本文:
··········

ども、竹の子族には入っていなかった岡田達也です。
昨日
夢の中にセーターを着た後輩が出てきて
「達也さん! 私が今着てるセーター、実は自分で編んだんです!」
と、突然どうでもいい告白をされてビックリした。
それとは何の関係も無いのだけど、セーターで思い出した話を。
* *
昔々、『ヘアカタログ』『メンズヘアカタログ』という雑誌があった。
(今もあるかもです)
それは大勢のアイドルの髪型が掲載されていて
みんなが聖子ちゃんやキョンキョンみたいになりたくて
その雑誌を美容院に持って行き
「これと同じ髪型にしてください!」
とリクエストするのだ。
(ちなみに僕はシブがき隊の布川敏和くんの髪型をお願いしていました。お恥ずかしい……)
ある月
『メンズヘアカタログ』の表紙に、竹の子族出身のアイドル・竹本孝之くんが、ざっくりとした手編みの、グレーのニット姿で写っていた。
高校生の僕は思った。
「な、な、なんというお洒落なセーターなんだ!」
「これを着たら僕も竹本孝之みたいにかっちょよくなれるかも!」
……当時の高校生など、おバカで単純な存在だ。
しかしーー
その雑誌に記載されていたそのニットの値段は、目が飛び出るほど高額で、とてもじゃないけど高校生に手出しできる金額ではなかった。
そりゃそうだよな
諦めるしかないか
いや、待てよ……
身近に編み物ができる人がいるじゃないか……
僕は母・秀子さんにその雑誌を見せて言った。
「こんなセーターって編んだりできるもの?」
秀子さんは雑誌を見て、軽い調子で言った。
「似たようなもので良かったらいくらでも編んであげるけど。編んであげようか?」
「えっ? いいの?」
「じゃ、毛糸屋さんに行こう」

··········

入力データ:
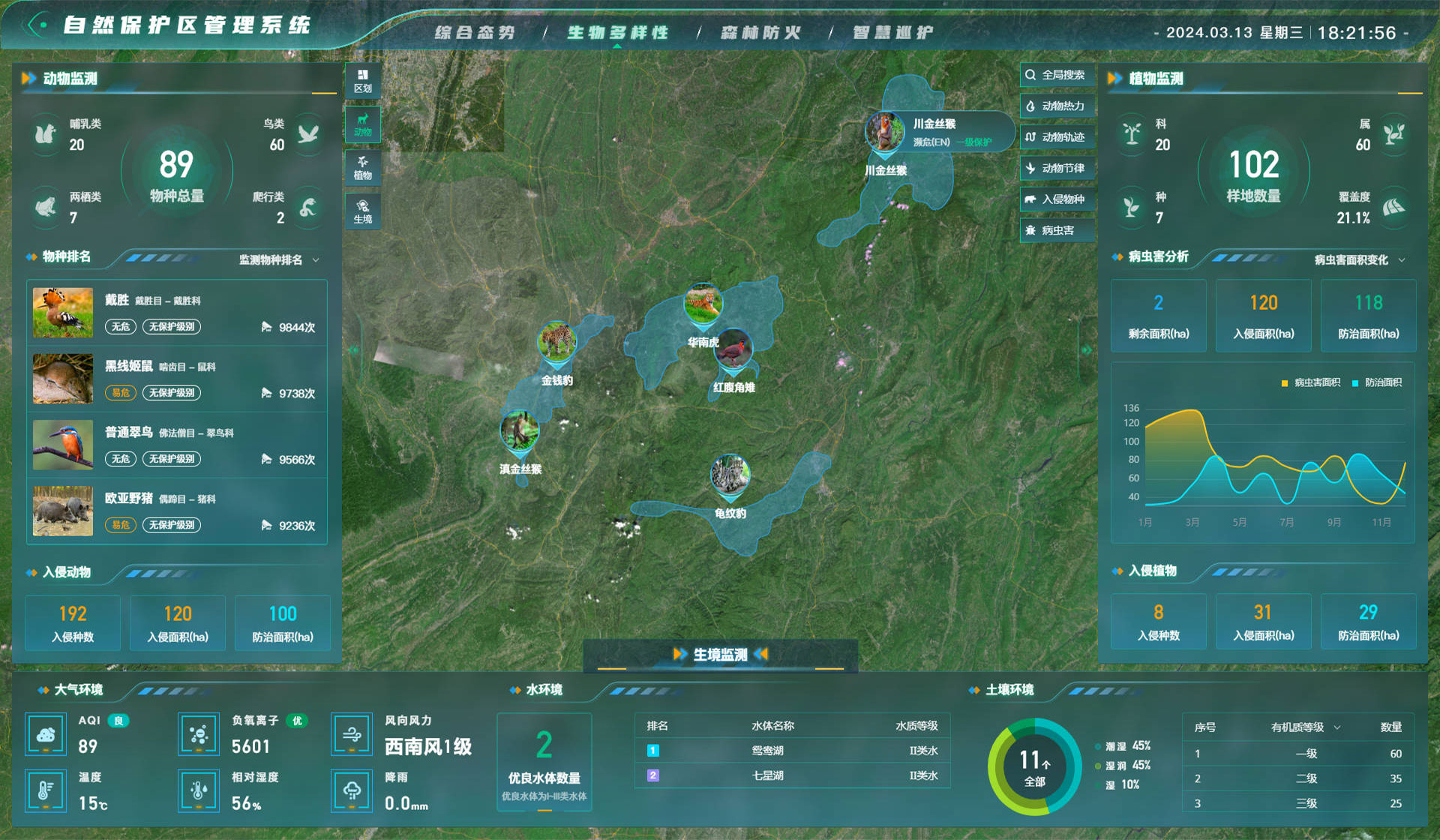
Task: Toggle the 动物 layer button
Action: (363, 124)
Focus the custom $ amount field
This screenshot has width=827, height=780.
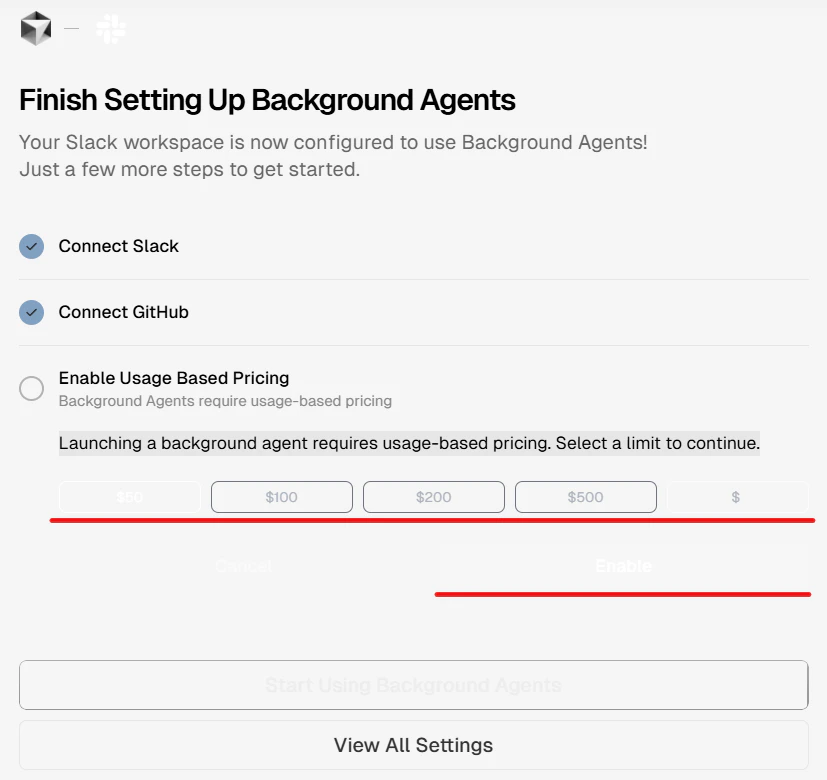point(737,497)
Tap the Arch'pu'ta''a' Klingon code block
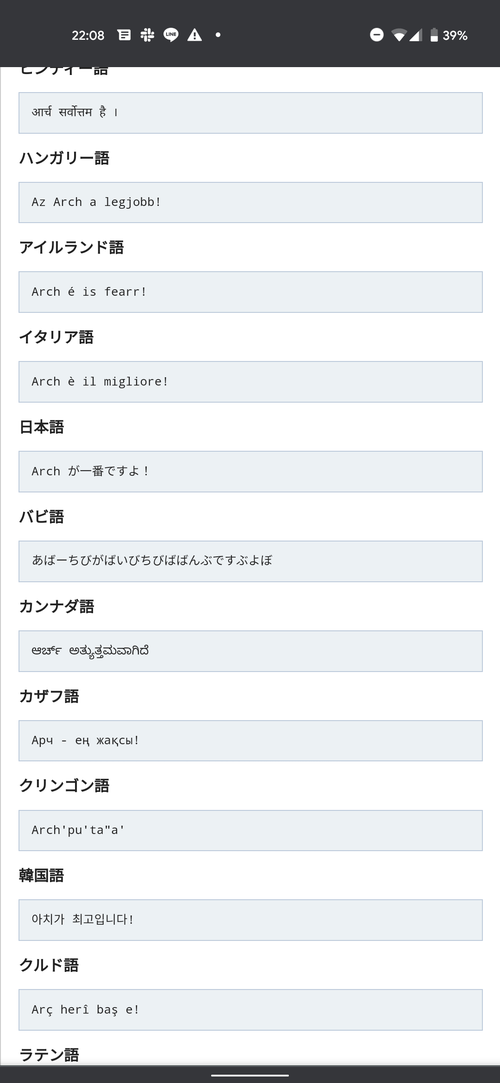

··········

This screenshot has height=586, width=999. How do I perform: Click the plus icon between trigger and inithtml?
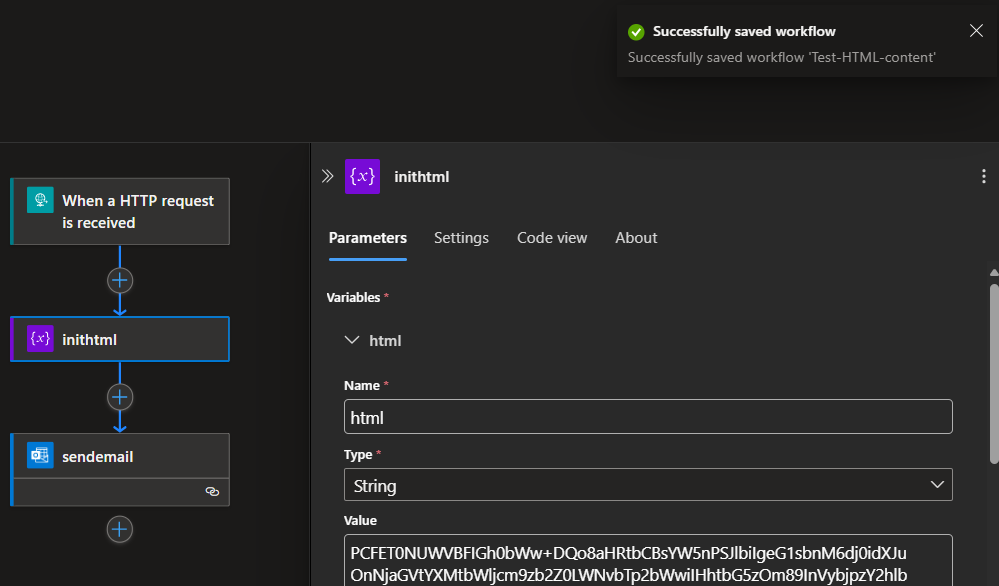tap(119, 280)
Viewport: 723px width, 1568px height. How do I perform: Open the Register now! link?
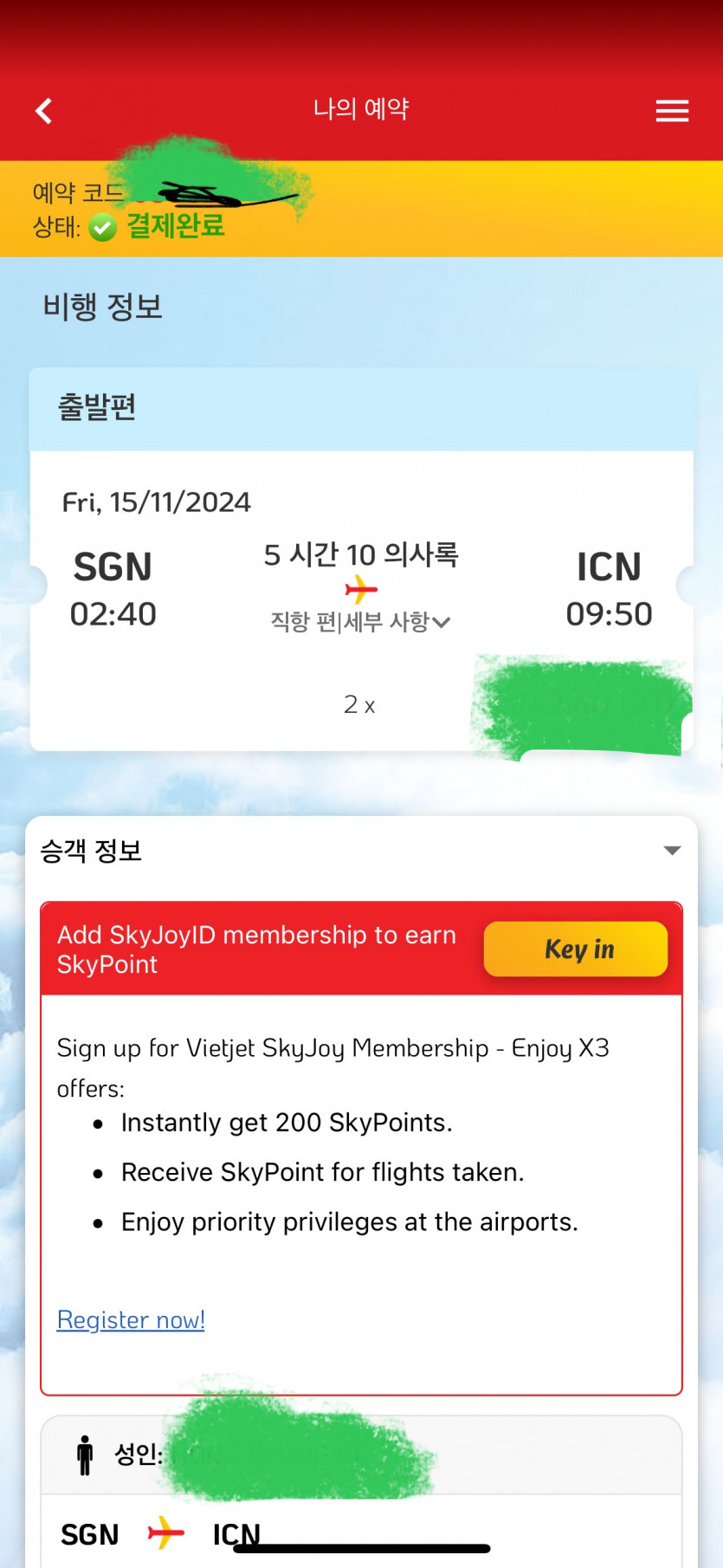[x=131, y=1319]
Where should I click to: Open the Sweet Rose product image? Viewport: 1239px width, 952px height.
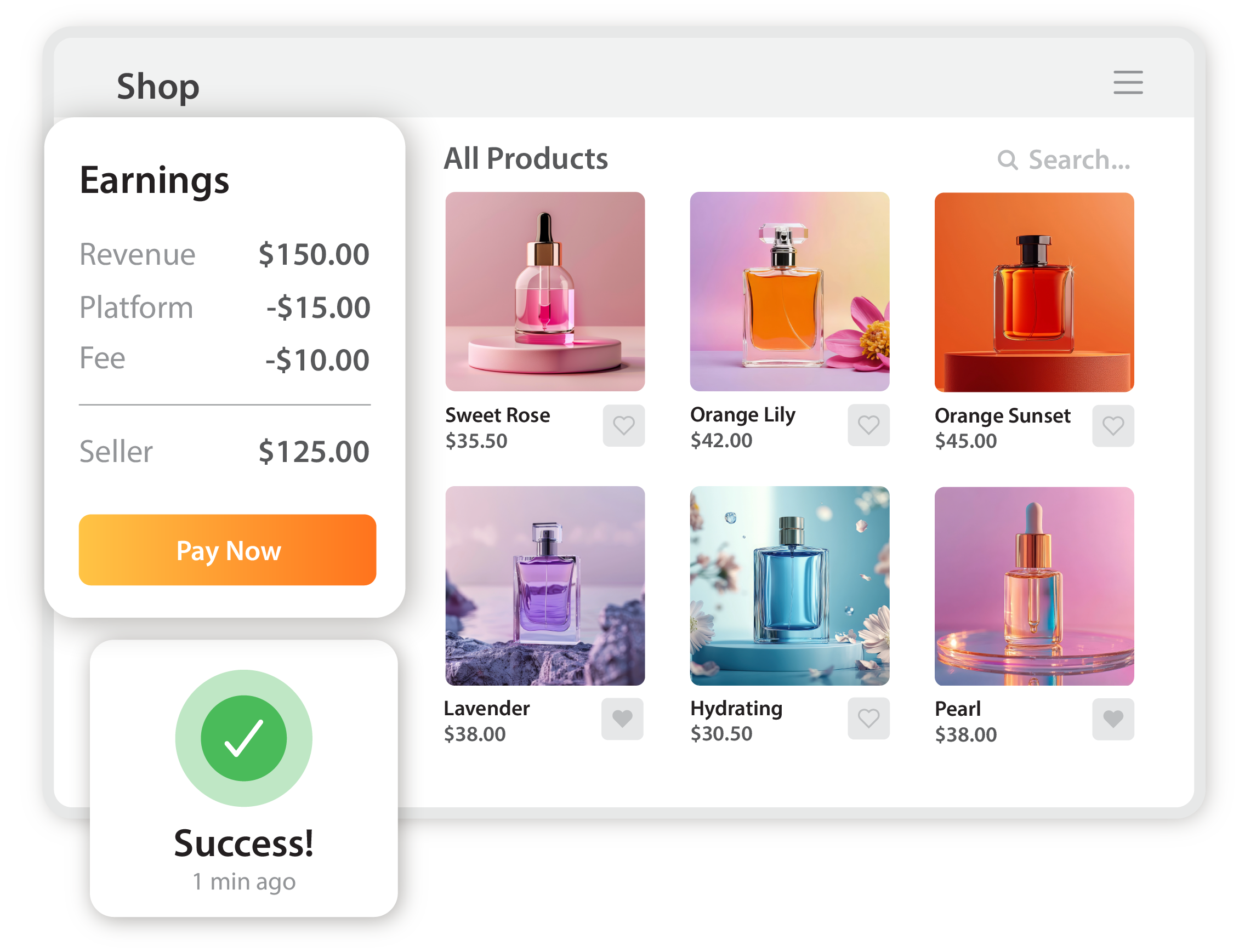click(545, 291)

··········

練習問題:
- A) 本文のうち、「それとは何の関係も無いのだけど、セーターで思い出した話を。」を含む語句で始まり「いました。お恥ずかしい……)」で終わる部分を、一字一句変えずに書き写してください。
- B) エントリーの中で「Focus the custom $ amount field」を含む行から「Tap the Arch'pu'ta''a' Klingon code block」を含む行までの部分だけを、「screenshot」を「image」に置き換え、他は一切変えずに示してください。画像は解答に含めないでください。
本文とエントリーは、互いに関係のない別々の資料です。

解答一覧:
- A)
それとは何の関係も無いのだけど、セーターで思い出した話を。
* *
昔々、『ヘアカタログ』『メンズヘアカタログ』という雑誌があった。
(今もあるかもです)
それは大勢のアイドルの髪型が掲載されていて
みんなが聖子ちゃんやキョンキョンみたいになりたくて
その雑誌を美容院に持って行き
「これと同じ髪型にしてください!」
とリクエストするのだ。
(ちなみに僕はシブがき隊の布川敏和くんの髪型をお願いしていました。お恥ずかしい……)

- B)
Focus the custom $ amount field
This image has width=827, height=780.
point(737,497)
Tap the Arch'pu'ta''a' Klingon code block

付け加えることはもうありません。